This document is intended to help describe how to undertake analyses introduced as examples in the Fourth Edition of (2014) by De Veaux, Velleman, and Bock. More information about the book can be found at http://wps.aw.com/aw_deveaux_stats_series. This file as well as the associated R Markdown reproducible analysis source file used to create it can be found at http://nhorton.people.amherst.edu/sdm4.
This work leverages initiatives undertaken by Project MOSAIC (http://www.mosaic-web.org), an NSF-funded effort to improve the teaching of statistics, calculus, science and computing in the undergraduate curriculum. In particular, we utilize the mosaic
package, which was written to simplify the use of R for introductory statistics courses. A short summary of the R needed to teach introductory statistics can be found in the mosaic package vignettes (http://cran.r-project.org/web/packages/mosaic).
We can replicate the calculation on page 413:
library(mosaic); library(readr); options(digits=3)

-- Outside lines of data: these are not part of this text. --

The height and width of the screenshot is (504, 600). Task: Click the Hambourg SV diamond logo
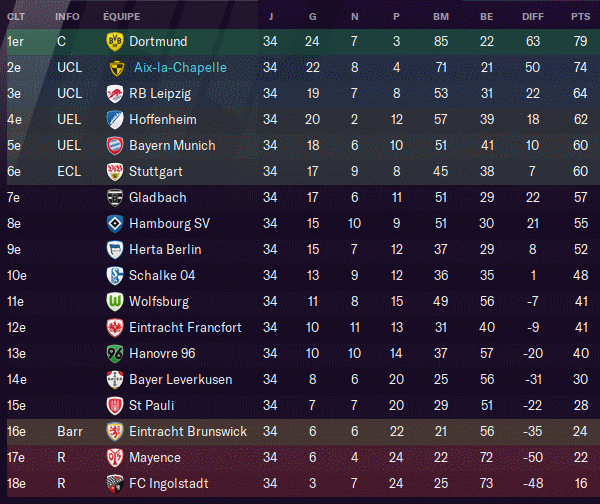pyautogui.click(x=114, y=224)
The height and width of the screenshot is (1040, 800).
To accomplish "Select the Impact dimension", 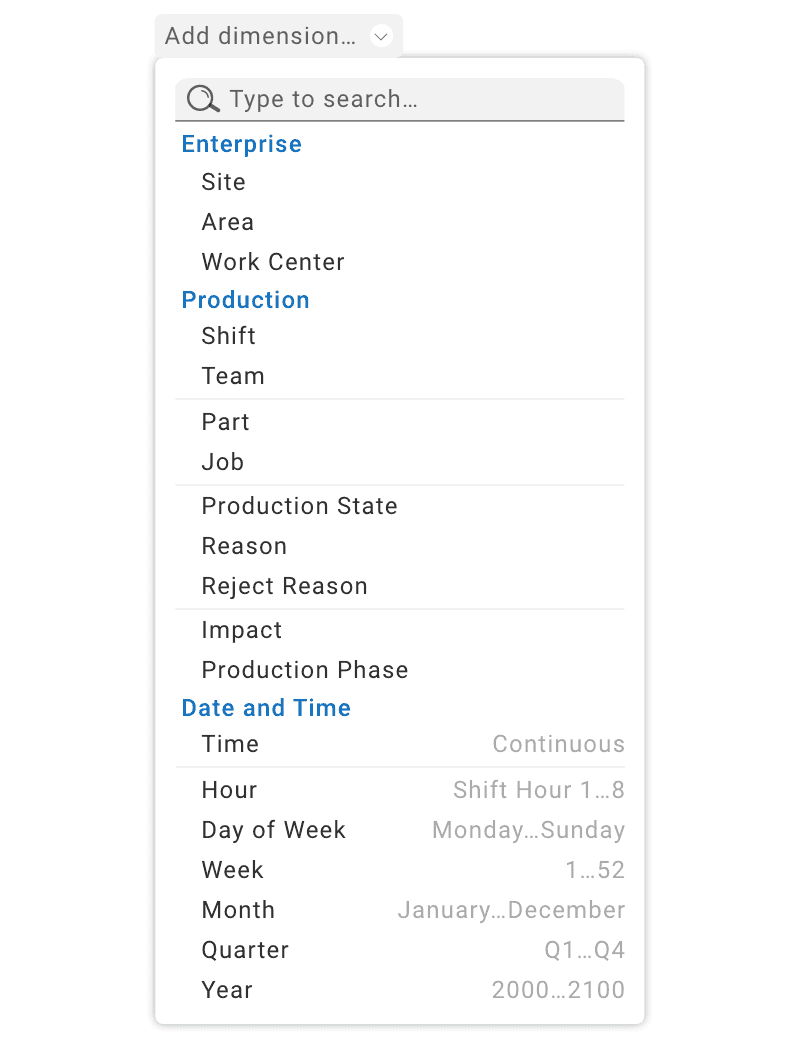I will tap(241, 630).
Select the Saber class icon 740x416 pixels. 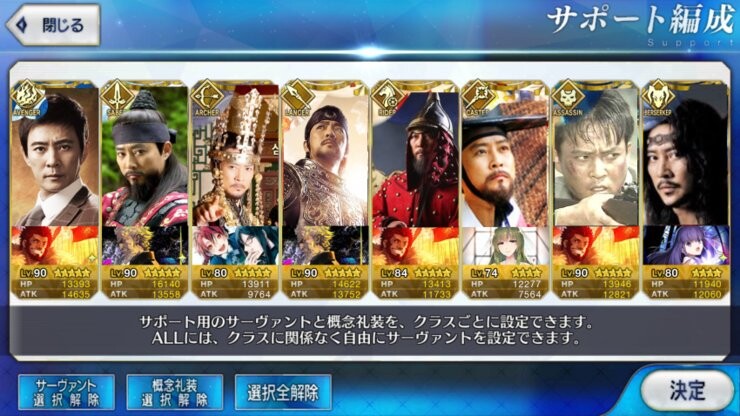pyautogui.click(x=118, y=98)
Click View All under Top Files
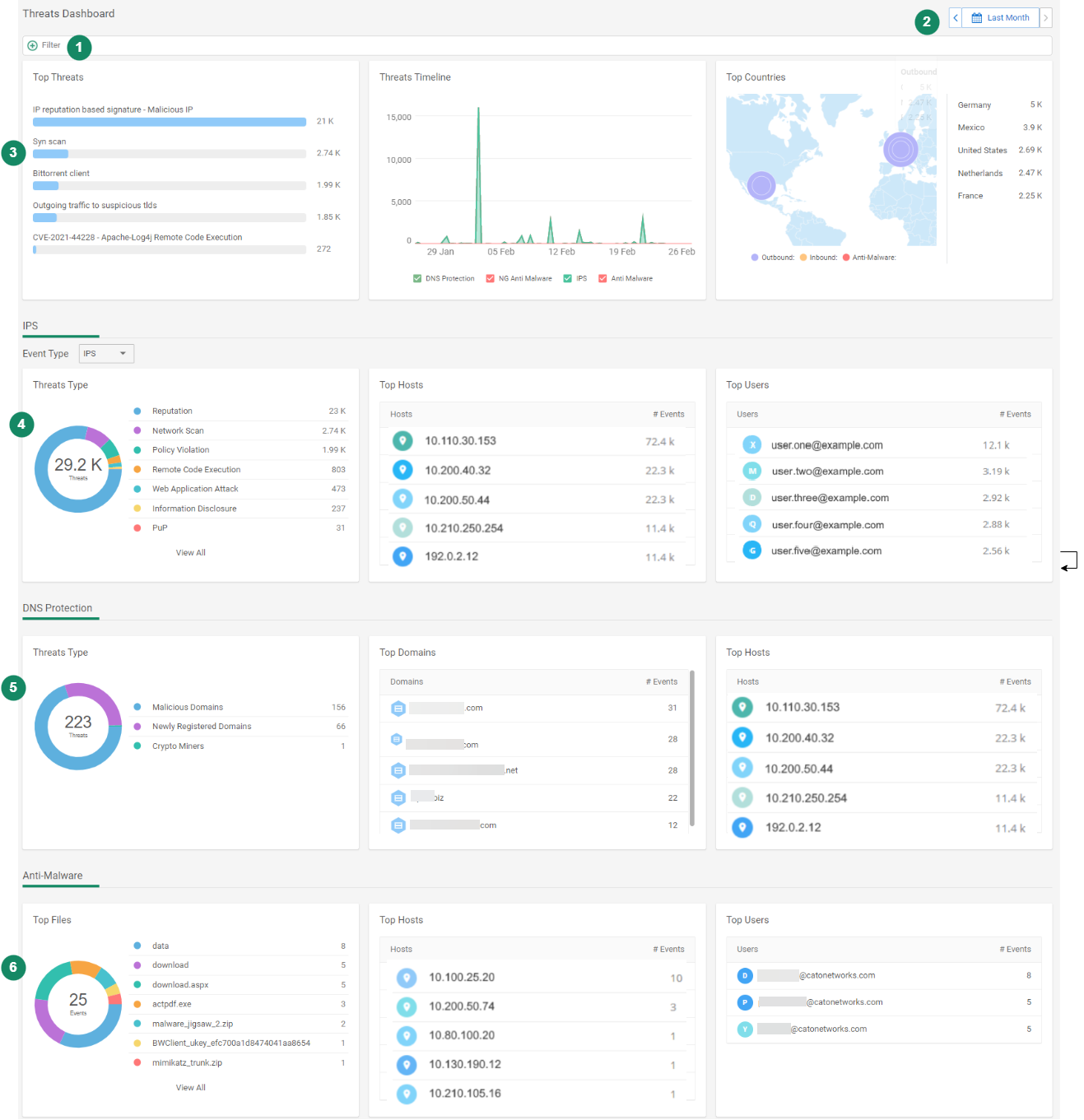Image resolution: width=1084 pixels, height=1120 pixels. (191, 1088)
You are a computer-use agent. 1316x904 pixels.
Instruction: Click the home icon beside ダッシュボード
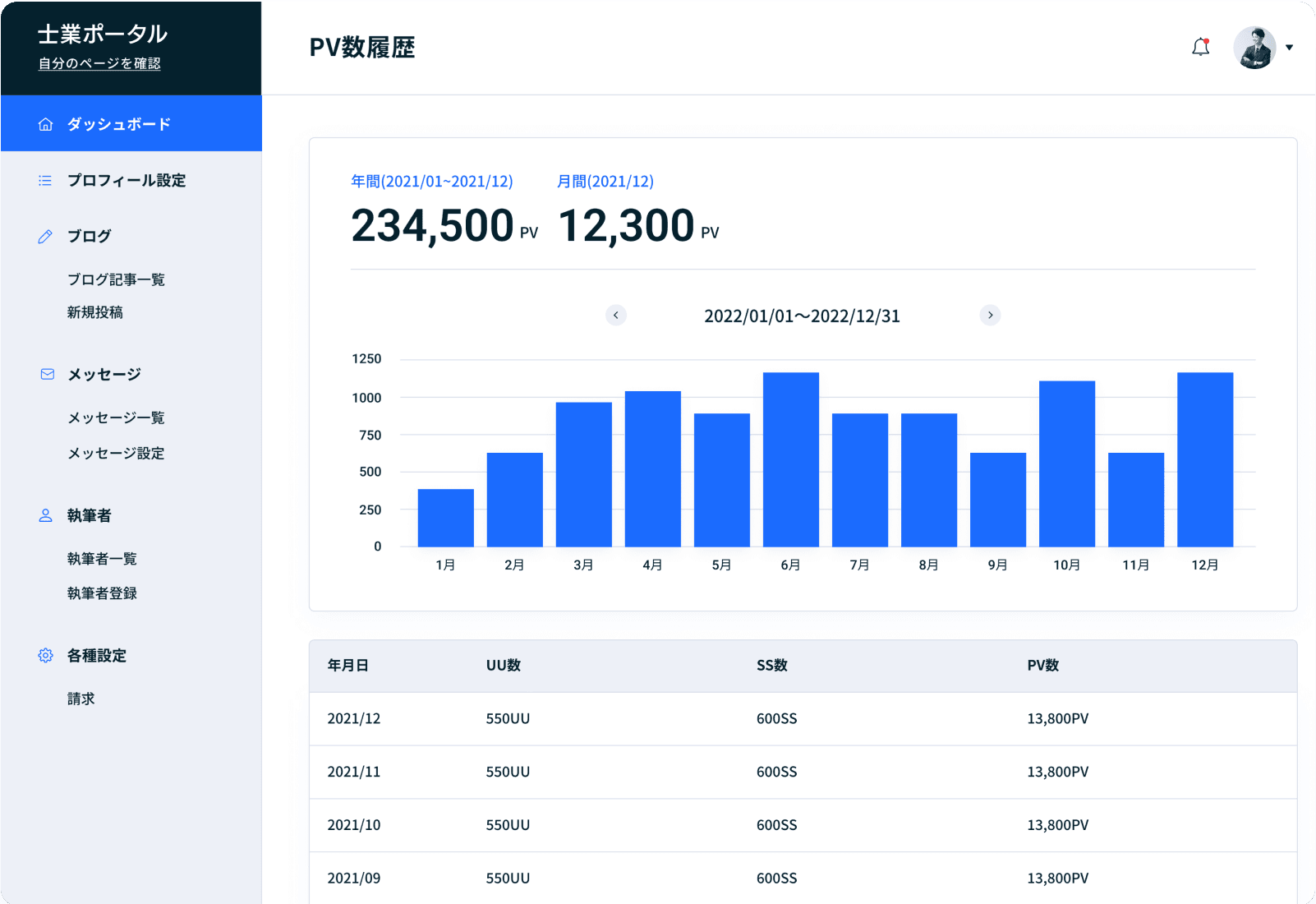[46, 124]
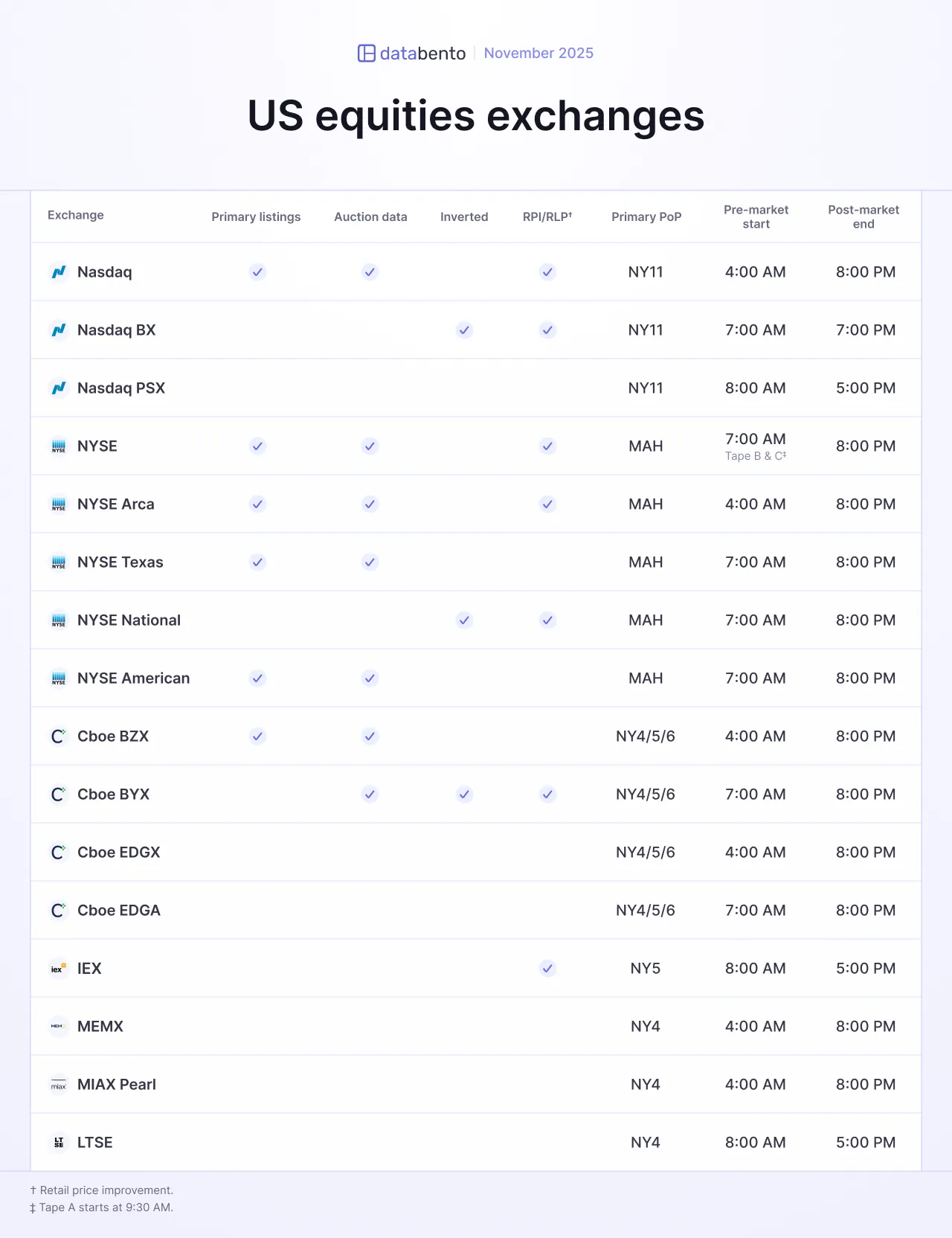Click the Retail price improvement footnote
The width and height of the screenshot is (952, 1238).
pyautogui.click(x=102, y=1190)
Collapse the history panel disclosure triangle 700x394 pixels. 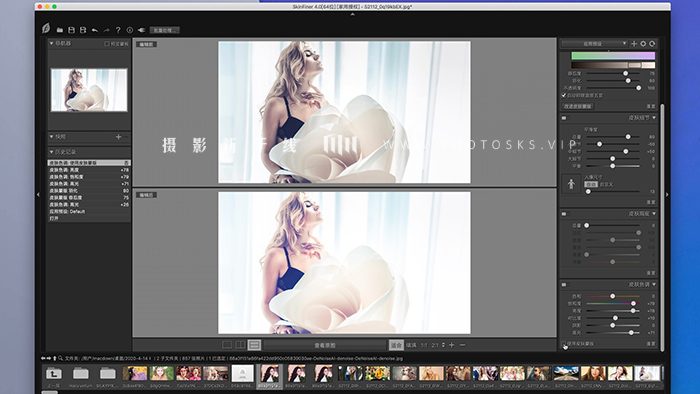point(52,152)
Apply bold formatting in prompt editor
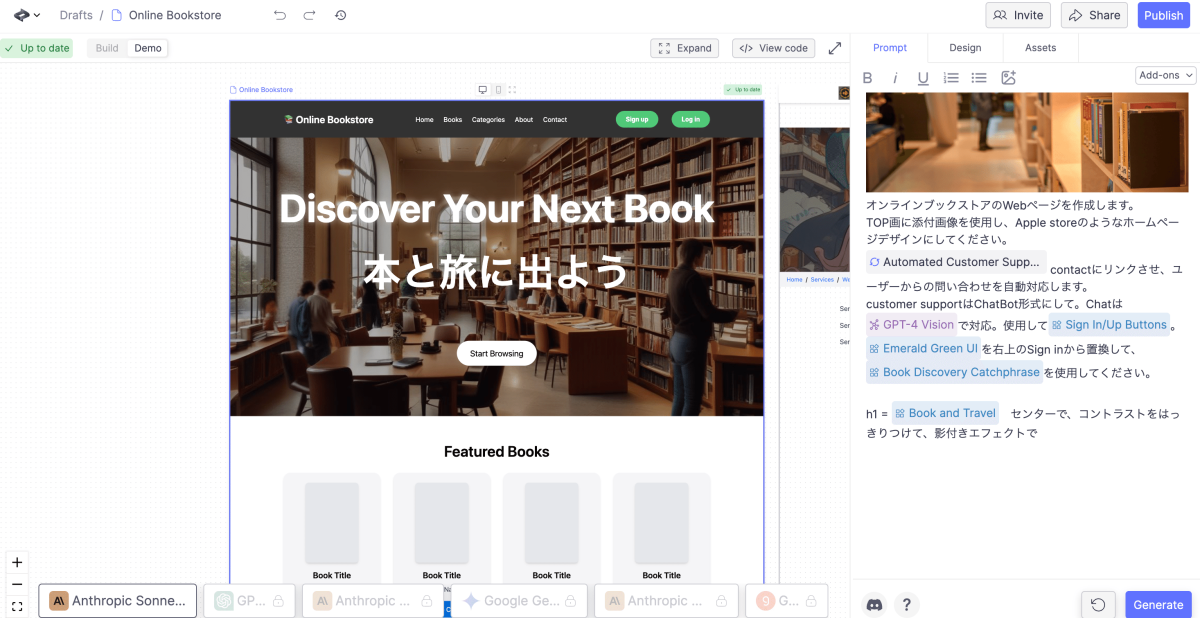The image size is (1200, 618). point(868,78)
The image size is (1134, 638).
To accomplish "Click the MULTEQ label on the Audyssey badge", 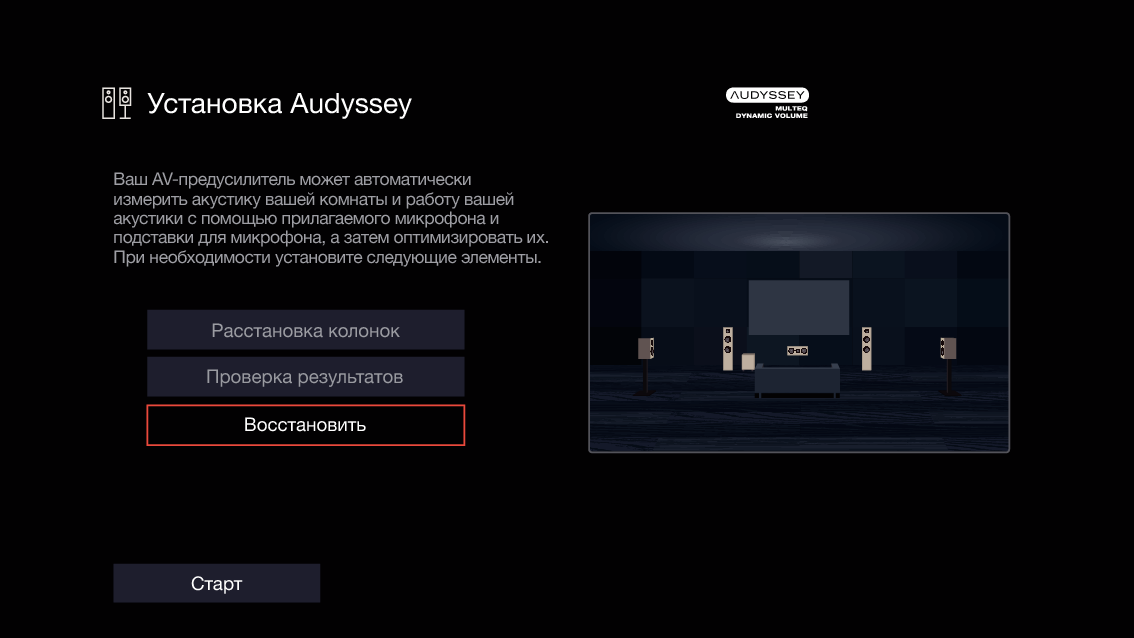I will [790, 108].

dbinom(0, size=1, prob=0.2) # Probability that you don't get Hope's picture
## [1] 0.8
dbinom(1, size=1, prob=0.2) # Probability that you do
## [1] 0.2
dgeom(1, prob=0.2) # Probability that you get it on the second try P(X=1)
## [1] 0.16
# Note that the geometric in R doesn't include the final success!
We can replicatethe example from page 414:
p <- 0.09; p
## [1] 0.09
plotDist("geom", p, xlim=c(-1, 40), xlab="x", ylab="P(X=x)", main="Geometric distribution")
1/p # true expected value
## [1] 11.1
mean(~ rgeom(20000, prob=p)) # simulation to check
## [1] 10
and the Think/Show/Tell on pages 415-416:
p <- 0.06
dgeom(0, prob=p)
## [1] 0.06
dgeom(1, prob=p)
## [1] 0.0564
dgeom(2, prob=p)
## [1] 0.053
dgeom(3, prob=p)
## [1] 0.0498
pgeom(3, prob=p)
## [1] 0.219
Let’s replicate the example on page 417:
p <- 0.2; p # back to Hope Solo example
## [1] 0.2
n <- 5
plotDist("binom", params=c(size=n, prob=p), xlim=c(-0.2, 5.2),
xlab="x", ylab="P(X=x)", main="Binomial distribution")
n*p # true expected value
## [1] 1
n*p*(1-p) # true variance
## [1] 0.8
mysamp <- rbinom(20000, size=n, prob=p) # simulation to check
mean(~ mysamp)
## [1] 1
var(~ mysamp)
## [1] 0.794
dbinom(2, size=5, prob=p)
## [1] 0.205
or the SPAM example on page 418:
dbinom(1, size=25, prob=0.09)
dbinom(2, size=25, prob=0.09)
sum(dbinom(1:2, size=25, prob=0.09))
Let’s replicate the example on page 419:
p <- 0.06; n <- 32000
plotDist("binom", params=list(n, p), xlab="x", ylab="P(X=x)")
ex <- n*p; varx <- n*p*(1-p)
plotDist("norm", params=list(ex, sqrt(varx)), xlab="x", ylab="f(x)")
pbinom(1849, n, p)
## [1] 0.0479
pnorm(1849, ex, sqrt(varx))
## [1] 0.0473
Your parents had to use the normal approximation. The good news is that you don’t have to if you use R.
Let’s replicate the example on page 421 to demonstrate that we don’t need the continuity correction if we calculate the exact distribution of the binomial.
p <- 0.2; n <- 50
dbinom(10, n, p)
## [1] 0.14
pnorm(10.5, n*p, sqrt(n*p*(1-p))) - pnorm(9.5, n*p, sqrt(n*p*(1-p))) # continuity correction
## [1] 0.14
Let’s replicate the example on page 424:
lambda <- 35000*0.00011
plotDist("pois", lambda, xlab="x", ylab="P(X=x)")
1 - ppois(7, lambda)
## [1] 0.0427
Let’s replicate the example on page 426 for the uniform distribution:
x <- runif(20000, min=0, max=20)
mean(~ x)
## [1] 10
sd(~ x)
## [1] 5.74
and on page 427 for the exponential distribution:
plotDist("exp", 1, xlim=c(0, 5), xlab="x", ylab="f(x)")
pexp(1/3, rate=4) # rate is 1/E[X]
## [1] 0.736